On 29 November 1824 Admiral Cockburn stopped at Tristan da Cunha. There she picked up the artist Augustus Earle, who had been inadvertently marooned there earlier in the year on 29 March. He left Admiral Cockburn on 18 January 1825 when she stopped at Hobart Town, Van Dieman's Land. On 16 February 1829 Captain Peter Kemp sailed Admiral Cockburn to Timor and New Zealand on a whaling voyage. She was reported to have been at Timor in July with 200 barrels of sperm oil. Then she and the whaler Ranger were reported to have been off Japan in May 1830. In October Admiral Cockburn was at Guam with 1200 barrels. In August 1831 she was at the Bay of Islands with 1700 barrels. Lastly, on 12 January 1832 she was at the Bay of Islands with 2200 barrels. She returned to England on 3 June 1832 with 2200 barrels of sperm oil.

In 1832 ownership of Admiral Cockburn changed, as did command. On 11 October Captain William Hingston (or Kingston), sailed from England on Admiral Cockburns second whaling voyage. On 4 March 1833 she was at the Bay of Islands with 210 barrels. On 29 October she was at Honolulu with 1900 barrels. In December she was at Tahiti. She returned to England on 23 May 1835 with 202 tuns of oil.

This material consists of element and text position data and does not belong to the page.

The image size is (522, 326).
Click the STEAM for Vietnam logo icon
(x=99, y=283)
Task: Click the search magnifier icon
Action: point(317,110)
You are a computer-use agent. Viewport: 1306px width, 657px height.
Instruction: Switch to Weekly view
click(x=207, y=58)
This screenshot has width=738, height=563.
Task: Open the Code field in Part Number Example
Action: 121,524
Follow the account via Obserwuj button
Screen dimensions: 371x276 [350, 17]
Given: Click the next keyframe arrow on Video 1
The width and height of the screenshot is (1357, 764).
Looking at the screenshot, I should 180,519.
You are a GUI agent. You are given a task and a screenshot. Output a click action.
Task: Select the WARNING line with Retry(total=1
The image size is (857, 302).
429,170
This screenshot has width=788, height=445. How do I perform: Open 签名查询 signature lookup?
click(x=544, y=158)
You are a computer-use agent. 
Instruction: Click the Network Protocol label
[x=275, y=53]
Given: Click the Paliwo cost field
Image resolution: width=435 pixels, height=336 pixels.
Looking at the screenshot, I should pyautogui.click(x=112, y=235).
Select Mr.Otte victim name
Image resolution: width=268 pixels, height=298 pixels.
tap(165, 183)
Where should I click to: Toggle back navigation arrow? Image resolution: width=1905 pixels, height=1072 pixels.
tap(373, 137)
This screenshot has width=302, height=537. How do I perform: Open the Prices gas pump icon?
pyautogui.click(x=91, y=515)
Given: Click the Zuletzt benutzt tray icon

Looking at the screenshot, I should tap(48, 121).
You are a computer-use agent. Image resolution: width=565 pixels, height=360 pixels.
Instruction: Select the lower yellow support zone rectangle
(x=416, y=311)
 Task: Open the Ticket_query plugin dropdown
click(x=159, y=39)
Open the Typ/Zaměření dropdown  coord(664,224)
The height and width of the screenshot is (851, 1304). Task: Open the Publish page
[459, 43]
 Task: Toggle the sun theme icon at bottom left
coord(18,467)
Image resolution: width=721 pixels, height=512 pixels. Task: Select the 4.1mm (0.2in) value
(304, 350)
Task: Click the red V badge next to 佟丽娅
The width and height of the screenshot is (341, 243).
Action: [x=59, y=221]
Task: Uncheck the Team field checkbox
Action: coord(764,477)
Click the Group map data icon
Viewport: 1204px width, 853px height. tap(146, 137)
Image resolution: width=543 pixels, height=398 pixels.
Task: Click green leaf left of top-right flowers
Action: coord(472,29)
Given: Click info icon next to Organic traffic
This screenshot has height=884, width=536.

For her third (and last) whaling voyage Admiral Cockburn had a new master, Captain James Lawrence. He sailed her from England on 14 September 1835. On 29 October 1836 she was at Oahu, having come from the seas around Japan, with 310 barrels. She sailed from Oahu on 1 December. On 9 August 1837 Admiral Cockburn was at Port Lloyd in the Bonin Islands. There one of her crew deserted. He left about 10 days later on the whaler . Three months later, on 7 November 1837, Admiral Cockburn was in the bay at Hilo, Hawaii, when a tsunami hit at 7pm. As the waves subsided, Lawrence launched his boats. Apparently they were able to rescue a dozen people that the waves had pulled out to sea. About an equal number of Hilo's inhabitants lost their lives. From 21 November to 1 December she was at Honolulu with 800 barrels. Reportedly Admiral Cockburn put into Oahu after her crew refused to do any more duty. Clearly the crew returned to work because she was reported to have been at Honolulu between 1 and 29 October 1838 with 1100 barrels. (Another report had her with 1500 barrels already by 30 June.) Coronet encountered Admiral Cockburn on 24 April at Geby (Pulau Gebe in the Central Halmahera Regency; ), at which time she had 1600 barrels. On 5 July Admiral Cockburn was at Timor.

==Fate==
On 19 October 1839 The Times reported that Admiral Cockburn had gone onshore at Muizenberg Beach on 26 July 1839 while returning to London from a whaling voyage in the South Seas. Her crew, except for one man, was saved, as were 1100 barrels of oil. (Note: The whaling voyages' database gives a date of 26 September for the loss, and the report appearing at the Cape of Good Hope gives a date of 18 October. This is inconsistent with the news appearing in London on 19 October.)